March 27, 2003
When the French astronomer Charles Messier was trying to discover new comets in the mid-18th century, he compiled a list of about 100 diffuse objects that, to his eye, could be confused with comets. His intention was to be able to avoid these objects while comet-searching. What he didn't realize was that these objects are among the most beautiful celestial objects, and today many have become very well known deep-sky marvels. Most are famous star clusters and nebulae. For example, anyone vaguely interested in astronomy is familiar with the Orion, Crab, or Ring Nebula, or has seen pictures of the Andromeda or Whirlpool Galaxy. The original Messier list, dating back about 250 years, is now known as the Messier Catalog of Deep-Sky Objects.
Our usual impression of these clusters and nebulae is based on their optical appearance, that is, on the light emitted on the visible part of the electromagnetic spectrum, the part we can see with our eyes. In visible light, some star clusters, such as the Pleiades, are highlighted by the brightest blue stars within them, and most nebulae consist of the bright emission from energized hydrogen gas.

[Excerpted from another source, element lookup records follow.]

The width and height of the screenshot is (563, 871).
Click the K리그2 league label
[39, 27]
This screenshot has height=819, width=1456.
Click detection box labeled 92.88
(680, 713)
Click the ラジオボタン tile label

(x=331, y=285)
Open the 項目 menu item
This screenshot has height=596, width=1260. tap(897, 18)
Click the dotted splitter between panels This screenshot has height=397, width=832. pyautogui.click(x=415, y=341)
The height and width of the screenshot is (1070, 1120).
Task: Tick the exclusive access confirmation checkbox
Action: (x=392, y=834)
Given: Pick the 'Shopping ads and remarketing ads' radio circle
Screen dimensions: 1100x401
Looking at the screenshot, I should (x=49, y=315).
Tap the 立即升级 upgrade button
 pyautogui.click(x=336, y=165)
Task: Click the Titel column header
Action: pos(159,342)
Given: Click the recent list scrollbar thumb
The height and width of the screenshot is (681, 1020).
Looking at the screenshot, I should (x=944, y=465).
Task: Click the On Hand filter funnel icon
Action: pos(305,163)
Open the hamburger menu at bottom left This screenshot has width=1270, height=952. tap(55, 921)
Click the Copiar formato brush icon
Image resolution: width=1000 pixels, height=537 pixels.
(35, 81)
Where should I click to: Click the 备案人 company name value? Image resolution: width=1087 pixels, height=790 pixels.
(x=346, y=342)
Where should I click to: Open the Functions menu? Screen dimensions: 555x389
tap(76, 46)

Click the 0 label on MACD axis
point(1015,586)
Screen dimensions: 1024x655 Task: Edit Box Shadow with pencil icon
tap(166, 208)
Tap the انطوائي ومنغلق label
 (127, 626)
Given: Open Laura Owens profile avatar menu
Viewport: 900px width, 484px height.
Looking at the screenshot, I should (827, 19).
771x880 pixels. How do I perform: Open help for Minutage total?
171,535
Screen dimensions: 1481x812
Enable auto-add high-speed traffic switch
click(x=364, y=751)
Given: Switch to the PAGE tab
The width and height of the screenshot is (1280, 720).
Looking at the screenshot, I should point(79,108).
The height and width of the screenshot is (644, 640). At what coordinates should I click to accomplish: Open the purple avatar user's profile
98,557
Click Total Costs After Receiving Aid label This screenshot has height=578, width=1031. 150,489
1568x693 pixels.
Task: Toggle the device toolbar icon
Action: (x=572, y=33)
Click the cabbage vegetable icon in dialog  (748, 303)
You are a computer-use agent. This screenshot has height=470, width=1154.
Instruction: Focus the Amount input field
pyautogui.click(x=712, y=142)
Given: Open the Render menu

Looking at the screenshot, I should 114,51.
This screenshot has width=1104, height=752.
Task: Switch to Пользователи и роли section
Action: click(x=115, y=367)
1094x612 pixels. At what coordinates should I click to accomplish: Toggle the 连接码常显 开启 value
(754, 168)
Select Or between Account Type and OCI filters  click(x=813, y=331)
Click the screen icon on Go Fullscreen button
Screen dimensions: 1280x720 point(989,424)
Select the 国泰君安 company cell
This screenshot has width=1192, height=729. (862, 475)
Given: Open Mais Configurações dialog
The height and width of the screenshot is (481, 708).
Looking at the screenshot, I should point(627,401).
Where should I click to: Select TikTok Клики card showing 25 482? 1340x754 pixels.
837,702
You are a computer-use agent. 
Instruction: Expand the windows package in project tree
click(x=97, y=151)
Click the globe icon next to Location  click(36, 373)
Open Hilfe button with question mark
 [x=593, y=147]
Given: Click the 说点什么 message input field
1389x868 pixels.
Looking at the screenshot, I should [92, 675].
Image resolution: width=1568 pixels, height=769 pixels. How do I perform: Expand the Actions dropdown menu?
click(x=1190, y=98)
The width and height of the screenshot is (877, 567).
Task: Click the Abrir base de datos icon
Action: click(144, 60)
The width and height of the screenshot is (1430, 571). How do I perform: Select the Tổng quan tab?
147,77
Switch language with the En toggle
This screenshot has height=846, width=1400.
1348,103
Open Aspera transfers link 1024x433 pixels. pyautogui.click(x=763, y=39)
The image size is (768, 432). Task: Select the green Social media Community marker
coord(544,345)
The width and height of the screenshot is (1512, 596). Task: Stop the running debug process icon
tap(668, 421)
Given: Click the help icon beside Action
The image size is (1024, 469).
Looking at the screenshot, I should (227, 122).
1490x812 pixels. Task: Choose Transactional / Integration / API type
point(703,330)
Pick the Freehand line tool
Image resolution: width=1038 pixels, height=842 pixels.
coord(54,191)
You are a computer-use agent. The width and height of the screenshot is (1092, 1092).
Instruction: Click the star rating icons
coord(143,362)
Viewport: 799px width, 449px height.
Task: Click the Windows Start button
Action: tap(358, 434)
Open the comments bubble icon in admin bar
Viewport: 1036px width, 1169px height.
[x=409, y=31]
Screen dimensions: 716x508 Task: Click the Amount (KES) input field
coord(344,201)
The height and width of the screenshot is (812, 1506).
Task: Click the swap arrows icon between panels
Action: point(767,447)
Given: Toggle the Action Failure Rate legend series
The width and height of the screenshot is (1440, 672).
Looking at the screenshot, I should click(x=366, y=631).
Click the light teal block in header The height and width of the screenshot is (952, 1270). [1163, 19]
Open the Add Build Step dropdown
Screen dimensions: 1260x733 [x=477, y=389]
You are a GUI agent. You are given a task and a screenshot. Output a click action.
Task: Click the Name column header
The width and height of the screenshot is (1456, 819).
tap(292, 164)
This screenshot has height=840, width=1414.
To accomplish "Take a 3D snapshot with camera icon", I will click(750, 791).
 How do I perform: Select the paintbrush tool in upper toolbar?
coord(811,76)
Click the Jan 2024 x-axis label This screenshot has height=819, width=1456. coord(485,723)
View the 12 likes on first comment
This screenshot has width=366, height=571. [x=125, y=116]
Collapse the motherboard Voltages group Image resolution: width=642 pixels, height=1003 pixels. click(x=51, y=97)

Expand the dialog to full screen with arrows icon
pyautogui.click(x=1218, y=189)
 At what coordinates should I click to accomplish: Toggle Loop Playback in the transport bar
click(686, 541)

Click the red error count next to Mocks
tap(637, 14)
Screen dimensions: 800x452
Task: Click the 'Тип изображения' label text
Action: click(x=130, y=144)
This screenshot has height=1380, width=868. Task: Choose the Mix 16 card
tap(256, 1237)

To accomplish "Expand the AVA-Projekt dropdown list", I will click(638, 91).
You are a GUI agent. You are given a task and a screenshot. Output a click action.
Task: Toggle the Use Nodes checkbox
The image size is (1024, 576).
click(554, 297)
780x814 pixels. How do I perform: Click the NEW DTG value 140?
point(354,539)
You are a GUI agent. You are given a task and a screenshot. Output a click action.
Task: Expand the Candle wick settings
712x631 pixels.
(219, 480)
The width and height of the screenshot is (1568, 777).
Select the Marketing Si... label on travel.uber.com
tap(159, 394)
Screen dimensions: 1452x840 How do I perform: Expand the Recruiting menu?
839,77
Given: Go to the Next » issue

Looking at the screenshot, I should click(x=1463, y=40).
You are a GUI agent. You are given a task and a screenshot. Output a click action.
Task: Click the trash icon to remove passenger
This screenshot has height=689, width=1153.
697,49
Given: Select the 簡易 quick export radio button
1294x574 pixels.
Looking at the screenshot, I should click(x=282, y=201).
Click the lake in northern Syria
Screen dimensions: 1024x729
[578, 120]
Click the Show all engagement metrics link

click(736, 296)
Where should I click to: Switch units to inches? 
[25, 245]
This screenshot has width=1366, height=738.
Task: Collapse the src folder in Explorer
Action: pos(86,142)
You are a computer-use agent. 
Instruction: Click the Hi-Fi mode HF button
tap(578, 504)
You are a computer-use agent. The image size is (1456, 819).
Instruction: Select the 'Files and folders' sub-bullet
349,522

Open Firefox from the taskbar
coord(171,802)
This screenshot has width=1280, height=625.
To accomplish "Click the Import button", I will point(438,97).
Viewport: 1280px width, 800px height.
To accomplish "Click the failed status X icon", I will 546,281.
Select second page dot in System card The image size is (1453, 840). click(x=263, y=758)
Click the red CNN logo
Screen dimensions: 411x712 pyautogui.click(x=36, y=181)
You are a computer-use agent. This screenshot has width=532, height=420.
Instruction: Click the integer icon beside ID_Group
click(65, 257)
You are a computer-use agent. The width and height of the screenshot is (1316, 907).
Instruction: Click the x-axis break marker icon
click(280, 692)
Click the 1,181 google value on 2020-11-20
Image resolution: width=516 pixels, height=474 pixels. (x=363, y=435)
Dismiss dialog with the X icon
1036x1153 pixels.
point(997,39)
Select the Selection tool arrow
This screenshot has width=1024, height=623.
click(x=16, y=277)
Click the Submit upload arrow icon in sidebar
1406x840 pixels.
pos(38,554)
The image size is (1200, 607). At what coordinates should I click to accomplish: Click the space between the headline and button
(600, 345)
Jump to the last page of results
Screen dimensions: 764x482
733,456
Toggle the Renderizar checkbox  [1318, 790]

However, our view of these objects has changed, thanks to the Two Micron All Sky Survey. The Survey, which used a pair of ground-based telescopes, has completed mapping the whole sky in near-infrared light. Near-infrared is the portion of the light spectrum just beyond red, the lowest-energy optical light we can see. Cool objects, such as very low-mass stars and brown dwarfs, emit much of their light at near infrared wavelengths. This portion of the spectrum also allows astronomers to penetrate much of the obscuring dust that fills our Milky Way galaxy, thus revealing stars and other galaxies unseen in visible light. Additionally, the bright emission from gaseous nebulae is dimmer in the near-infrared. As a result of all this, many of the Messier Catalog objects that were observed originally in visible light look remarkably different as seen by the Two Micron All-Sky Survey. They're all still the same celestial wonders as we know them, but by sampling a different portion of the light spectrum they emit, we can gain invaluable new insights into the nature of this spectacular ensemble.